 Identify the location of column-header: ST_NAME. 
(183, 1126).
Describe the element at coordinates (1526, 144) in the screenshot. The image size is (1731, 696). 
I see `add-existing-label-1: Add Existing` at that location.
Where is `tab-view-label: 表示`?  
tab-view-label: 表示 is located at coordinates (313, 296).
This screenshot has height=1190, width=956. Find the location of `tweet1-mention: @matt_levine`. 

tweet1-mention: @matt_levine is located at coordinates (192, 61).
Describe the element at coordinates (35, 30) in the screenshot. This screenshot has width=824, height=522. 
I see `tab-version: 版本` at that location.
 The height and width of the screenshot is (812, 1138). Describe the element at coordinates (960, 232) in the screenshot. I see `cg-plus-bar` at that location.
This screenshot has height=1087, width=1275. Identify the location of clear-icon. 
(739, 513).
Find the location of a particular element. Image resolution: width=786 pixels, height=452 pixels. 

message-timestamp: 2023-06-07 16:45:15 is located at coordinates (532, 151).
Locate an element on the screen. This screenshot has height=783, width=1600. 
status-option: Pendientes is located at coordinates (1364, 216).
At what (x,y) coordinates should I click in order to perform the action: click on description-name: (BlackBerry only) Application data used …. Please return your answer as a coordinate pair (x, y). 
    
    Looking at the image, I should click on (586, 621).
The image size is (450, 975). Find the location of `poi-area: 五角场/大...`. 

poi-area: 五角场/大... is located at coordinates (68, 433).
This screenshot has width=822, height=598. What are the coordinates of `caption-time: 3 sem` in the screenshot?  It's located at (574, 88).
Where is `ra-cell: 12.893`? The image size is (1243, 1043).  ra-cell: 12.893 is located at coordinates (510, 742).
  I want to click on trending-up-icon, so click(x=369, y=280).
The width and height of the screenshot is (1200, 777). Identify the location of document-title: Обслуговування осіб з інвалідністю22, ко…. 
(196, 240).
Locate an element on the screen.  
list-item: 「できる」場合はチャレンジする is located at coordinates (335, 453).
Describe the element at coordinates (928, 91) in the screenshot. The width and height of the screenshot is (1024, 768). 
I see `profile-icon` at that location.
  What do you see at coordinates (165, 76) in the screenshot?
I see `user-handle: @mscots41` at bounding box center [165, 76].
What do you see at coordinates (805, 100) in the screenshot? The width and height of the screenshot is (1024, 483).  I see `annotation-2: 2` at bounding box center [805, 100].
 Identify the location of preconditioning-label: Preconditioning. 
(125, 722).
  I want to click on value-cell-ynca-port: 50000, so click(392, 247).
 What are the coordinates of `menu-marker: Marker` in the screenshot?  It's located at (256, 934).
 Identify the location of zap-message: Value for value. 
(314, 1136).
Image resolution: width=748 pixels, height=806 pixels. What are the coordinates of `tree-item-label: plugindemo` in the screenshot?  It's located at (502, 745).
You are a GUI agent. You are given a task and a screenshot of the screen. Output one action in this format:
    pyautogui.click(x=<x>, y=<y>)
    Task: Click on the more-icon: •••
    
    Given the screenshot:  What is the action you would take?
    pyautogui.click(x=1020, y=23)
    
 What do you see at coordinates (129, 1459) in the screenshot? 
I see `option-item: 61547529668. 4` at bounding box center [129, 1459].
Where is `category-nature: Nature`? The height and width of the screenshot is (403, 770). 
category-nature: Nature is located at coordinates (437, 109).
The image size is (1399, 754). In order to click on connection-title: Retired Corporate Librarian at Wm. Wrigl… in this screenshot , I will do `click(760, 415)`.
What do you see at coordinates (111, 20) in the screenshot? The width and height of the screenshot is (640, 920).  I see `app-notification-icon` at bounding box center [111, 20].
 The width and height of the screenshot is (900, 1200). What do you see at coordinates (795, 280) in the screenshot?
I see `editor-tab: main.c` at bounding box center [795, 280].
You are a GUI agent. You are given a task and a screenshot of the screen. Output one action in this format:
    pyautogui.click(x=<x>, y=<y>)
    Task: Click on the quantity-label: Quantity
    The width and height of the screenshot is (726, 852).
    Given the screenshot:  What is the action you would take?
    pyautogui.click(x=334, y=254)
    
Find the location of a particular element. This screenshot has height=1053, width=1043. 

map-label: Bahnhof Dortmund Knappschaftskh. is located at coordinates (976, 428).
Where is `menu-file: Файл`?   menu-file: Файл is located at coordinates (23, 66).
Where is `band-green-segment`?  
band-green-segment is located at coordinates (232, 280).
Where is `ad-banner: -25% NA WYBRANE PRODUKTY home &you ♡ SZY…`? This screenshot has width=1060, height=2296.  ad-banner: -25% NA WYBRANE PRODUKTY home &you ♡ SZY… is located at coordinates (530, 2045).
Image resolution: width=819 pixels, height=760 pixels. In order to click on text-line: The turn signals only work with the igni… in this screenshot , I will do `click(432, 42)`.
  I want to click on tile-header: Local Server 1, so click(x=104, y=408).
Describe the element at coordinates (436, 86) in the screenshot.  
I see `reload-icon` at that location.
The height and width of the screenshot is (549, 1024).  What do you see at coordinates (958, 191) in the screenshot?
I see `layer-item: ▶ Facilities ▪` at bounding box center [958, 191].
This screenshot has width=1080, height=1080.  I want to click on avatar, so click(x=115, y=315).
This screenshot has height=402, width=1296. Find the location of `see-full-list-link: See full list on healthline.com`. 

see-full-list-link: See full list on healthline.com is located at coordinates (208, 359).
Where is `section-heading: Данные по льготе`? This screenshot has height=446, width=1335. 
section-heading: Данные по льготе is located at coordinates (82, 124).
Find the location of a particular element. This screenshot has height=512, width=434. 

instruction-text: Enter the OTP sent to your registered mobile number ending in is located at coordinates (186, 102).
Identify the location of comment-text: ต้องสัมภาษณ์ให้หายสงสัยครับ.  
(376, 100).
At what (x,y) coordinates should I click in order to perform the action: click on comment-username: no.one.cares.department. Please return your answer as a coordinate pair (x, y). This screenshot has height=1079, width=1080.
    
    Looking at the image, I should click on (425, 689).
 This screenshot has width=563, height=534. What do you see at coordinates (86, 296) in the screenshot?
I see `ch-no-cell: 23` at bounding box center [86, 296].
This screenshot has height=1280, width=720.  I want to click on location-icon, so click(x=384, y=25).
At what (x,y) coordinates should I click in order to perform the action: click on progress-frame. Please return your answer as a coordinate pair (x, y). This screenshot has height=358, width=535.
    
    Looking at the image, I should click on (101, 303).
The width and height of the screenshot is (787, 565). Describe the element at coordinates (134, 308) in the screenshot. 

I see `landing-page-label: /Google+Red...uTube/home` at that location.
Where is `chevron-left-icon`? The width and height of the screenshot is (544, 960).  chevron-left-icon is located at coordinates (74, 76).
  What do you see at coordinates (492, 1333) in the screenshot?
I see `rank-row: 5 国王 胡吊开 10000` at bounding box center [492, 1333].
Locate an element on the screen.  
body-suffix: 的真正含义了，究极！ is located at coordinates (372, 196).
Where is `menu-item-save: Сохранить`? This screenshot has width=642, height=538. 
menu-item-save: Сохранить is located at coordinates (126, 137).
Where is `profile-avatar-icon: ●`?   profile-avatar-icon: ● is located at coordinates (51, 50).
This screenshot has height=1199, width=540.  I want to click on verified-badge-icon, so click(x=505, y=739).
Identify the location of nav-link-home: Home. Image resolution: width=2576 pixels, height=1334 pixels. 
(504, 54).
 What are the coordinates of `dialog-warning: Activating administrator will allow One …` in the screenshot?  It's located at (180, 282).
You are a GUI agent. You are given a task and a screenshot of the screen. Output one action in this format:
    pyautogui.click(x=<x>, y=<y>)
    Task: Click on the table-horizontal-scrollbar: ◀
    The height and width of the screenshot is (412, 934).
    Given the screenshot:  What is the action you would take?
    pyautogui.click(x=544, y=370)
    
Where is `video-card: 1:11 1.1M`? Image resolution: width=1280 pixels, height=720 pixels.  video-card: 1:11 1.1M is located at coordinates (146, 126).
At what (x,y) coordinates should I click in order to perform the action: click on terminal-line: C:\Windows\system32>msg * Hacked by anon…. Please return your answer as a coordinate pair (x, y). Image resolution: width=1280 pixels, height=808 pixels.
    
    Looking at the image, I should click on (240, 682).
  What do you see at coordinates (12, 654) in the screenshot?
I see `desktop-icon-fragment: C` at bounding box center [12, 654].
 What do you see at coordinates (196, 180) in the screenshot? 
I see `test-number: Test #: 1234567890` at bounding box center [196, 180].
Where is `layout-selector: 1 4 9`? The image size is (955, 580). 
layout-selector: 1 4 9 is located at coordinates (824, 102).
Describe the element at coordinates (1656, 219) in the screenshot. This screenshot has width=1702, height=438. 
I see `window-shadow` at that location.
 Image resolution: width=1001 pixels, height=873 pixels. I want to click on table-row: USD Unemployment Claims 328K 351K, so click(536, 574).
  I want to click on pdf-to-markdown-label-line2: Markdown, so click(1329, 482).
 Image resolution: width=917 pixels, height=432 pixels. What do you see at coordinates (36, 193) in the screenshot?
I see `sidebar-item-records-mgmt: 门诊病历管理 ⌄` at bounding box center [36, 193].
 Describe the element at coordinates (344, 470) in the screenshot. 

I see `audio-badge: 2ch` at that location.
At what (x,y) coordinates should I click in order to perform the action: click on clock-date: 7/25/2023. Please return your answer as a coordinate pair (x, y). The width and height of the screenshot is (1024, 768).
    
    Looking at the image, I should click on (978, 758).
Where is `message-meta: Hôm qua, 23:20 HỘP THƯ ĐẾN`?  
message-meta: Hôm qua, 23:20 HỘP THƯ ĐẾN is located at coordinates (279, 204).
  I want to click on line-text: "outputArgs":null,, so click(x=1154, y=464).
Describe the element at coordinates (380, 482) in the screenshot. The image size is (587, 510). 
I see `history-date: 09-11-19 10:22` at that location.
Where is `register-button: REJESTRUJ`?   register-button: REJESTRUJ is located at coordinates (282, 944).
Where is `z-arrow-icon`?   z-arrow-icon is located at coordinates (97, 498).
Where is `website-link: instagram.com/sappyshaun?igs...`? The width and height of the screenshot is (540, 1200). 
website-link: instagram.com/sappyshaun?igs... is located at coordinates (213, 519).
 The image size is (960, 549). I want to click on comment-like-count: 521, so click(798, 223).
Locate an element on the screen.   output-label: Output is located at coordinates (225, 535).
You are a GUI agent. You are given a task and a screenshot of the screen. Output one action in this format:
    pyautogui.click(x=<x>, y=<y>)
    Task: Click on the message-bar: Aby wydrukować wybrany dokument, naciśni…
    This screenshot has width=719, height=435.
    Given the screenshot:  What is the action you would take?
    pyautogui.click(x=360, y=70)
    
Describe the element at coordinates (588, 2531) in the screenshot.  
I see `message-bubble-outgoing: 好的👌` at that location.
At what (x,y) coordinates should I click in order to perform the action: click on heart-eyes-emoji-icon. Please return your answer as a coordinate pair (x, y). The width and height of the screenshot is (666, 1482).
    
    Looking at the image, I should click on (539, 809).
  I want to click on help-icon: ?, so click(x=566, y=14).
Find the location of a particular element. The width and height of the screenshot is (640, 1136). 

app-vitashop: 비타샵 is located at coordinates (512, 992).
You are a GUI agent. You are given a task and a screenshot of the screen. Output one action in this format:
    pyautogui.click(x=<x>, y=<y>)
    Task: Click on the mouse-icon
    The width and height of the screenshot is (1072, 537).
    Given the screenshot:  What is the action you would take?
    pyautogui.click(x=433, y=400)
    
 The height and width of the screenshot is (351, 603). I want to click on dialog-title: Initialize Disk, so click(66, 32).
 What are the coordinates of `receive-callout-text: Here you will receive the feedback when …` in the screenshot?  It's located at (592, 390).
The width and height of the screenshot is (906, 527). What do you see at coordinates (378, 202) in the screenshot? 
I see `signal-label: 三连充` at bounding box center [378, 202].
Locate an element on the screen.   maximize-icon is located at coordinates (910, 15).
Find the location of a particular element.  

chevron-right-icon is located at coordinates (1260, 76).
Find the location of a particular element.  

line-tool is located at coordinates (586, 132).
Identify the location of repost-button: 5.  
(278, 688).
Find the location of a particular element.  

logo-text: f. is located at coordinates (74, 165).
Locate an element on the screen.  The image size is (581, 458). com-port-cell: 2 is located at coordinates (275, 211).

# # #

▸ What to work on:
Can you repeat the records from the line that contains "coordinates (51, 50)." through the line that contains "at (180, 282).", copied word for word?

▸ Solved problem:
Where is `profile-avatar-icon: ●`?   profile-avatar-icon: ● is located at coordinates (51, 50).
This screenshot has height=1199, width=540.  I want to click on verified-badge-icon, so click(x=505, y=739).
Identify the location of nav-link-home: Home. Image resolution: width=2576 pixels, height=1334 pixels. 
(504, 54).
 What are the coordinates of `dialog-warning: Activating administrator will allow One …` in the screenshot?  It's located at (180, 282).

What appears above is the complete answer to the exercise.